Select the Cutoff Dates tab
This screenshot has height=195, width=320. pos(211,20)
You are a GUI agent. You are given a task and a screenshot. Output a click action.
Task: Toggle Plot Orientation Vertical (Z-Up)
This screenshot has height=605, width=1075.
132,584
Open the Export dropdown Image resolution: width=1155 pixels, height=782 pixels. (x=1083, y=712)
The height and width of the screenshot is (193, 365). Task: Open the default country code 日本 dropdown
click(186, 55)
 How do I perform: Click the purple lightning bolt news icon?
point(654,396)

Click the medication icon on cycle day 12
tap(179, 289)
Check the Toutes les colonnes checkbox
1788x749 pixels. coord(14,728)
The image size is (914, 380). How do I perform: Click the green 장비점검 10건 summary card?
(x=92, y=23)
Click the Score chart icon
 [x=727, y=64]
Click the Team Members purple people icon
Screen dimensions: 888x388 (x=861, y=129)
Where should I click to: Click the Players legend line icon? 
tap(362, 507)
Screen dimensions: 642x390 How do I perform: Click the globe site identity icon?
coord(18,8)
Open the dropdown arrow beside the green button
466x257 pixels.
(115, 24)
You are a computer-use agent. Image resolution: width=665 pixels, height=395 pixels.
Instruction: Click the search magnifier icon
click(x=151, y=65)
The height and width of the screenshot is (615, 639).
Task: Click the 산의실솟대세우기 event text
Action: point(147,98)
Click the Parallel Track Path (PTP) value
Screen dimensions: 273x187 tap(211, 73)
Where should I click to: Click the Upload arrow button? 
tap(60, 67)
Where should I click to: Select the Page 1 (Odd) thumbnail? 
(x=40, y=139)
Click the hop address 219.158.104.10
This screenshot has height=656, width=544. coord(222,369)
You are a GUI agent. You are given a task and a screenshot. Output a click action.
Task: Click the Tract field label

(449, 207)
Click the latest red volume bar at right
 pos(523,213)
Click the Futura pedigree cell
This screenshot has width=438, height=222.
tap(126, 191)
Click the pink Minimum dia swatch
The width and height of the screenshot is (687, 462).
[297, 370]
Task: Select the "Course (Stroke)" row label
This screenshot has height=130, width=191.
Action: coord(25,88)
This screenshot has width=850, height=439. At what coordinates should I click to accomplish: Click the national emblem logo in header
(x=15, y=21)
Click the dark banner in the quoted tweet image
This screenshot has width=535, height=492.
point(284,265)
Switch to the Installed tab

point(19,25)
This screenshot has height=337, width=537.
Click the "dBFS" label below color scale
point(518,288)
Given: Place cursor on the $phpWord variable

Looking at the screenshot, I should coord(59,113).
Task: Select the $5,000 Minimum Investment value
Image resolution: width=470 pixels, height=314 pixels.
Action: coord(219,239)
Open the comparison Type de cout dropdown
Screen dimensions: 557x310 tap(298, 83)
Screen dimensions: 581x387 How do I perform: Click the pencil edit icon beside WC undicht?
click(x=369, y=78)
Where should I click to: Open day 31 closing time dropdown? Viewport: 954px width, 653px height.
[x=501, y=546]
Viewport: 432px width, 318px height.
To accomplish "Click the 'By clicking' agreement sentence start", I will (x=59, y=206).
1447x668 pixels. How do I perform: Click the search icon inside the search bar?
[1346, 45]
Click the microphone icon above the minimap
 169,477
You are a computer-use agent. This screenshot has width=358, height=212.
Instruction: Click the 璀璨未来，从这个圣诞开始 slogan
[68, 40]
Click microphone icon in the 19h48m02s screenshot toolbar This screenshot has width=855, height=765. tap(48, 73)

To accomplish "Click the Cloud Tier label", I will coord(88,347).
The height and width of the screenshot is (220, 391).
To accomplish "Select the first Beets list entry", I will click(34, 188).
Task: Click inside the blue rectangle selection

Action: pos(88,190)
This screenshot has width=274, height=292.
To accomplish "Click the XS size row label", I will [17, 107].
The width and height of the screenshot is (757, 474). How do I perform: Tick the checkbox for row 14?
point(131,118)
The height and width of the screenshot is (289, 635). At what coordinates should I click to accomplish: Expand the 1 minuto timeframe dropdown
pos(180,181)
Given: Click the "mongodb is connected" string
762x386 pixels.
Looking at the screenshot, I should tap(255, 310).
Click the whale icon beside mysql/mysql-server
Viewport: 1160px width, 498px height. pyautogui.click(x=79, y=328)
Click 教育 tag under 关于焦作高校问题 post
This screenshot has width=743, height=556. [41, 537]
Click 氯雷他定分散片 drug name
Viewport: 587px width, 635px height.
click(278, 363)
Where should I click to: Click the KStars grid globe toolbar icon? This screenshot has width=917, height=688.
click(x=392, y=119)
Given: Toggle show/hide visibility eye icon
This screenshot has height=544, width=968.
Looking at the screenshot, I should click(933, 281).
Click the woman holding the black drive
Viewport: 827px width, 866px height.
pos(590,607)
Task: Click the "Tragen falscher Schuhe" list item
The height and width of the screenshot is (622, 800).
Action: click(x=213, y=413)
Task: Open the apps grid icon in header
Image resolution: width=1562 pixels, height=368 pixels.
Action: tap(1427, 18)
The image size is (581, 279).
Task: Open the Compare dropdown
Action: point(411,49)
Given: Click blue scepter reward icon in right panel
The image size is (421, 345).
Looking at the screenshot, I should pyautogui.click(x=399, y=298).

_ _ _ _ _

▶ **Set task**
Reproduce the lines of the listing above, starting at the line that contains "1447x668 pixels. How" and ending at the line that contains "pos(590,607)".

▶ **Written reply**
1447x668 pixels. How do I perform: Click the search icon inside the search bar?
[1346, 45]
Click the microphone icon above the minimap
 169,477
You are a computer-use agent. This screenshot has width=358, height=212.
Instruction: Click the 璀璨未来，从这个圣诞开始 slogan
[68, 40]
Click microphone icon in the 19h48m02s screenshot toolbar This screenshot has width=855, height=765. tap(48, 73)

To accomplish "Click the Cloud Tier label", I will coord(88,347).
The height and width of the screenshot is (220, 391).
To accomplish "Select the first Beets list entry", I will click(34, 188).
Task: Click inside the blue rectangle selection

Action: pos(88,190)
This screenshot has width=274, height=292.
To accomplish "Click the XS size row label", I will [17, 107].
The width and height of the screenshot is (757, 474). How do I perform: Tick the checkbox for row 14?
point(131,118)
The height and width of the screenshot is (289, 635). At what coordinates should I click to accomplish: Expand the 1 minuto timeframe dropdown
pos(180,181)
Given: Click the "mongodb is connected" string
762x386 pixels.
Looking at the screenshot, I should tap(255, 310).
Click the whale icon beside mysql/mysql-server
Viewport: 1160px width, 498px height. pyautogui.click(x=79, y=328)
Click 教育 tag under 关于焦作高校问题 post
This screenshot has width=743, height=556. [41, 537]
Click 氯雷他定分散片 drug name
Viewport: 587px width, 635px height.
click(278, 363)
Where should I click to: Click the KStars grid globe toolbar icon? This screenshot has width=917, height=688.
click(x=392, y=119)
Given: Toggle show/hide visibility eye icon
This screenshot has height=544, width=968.
Looking at the screenshot, I should click(933, 281).
Click the woman holding the black drive
Viewport: 827px width, 866px height.
pos(590,607)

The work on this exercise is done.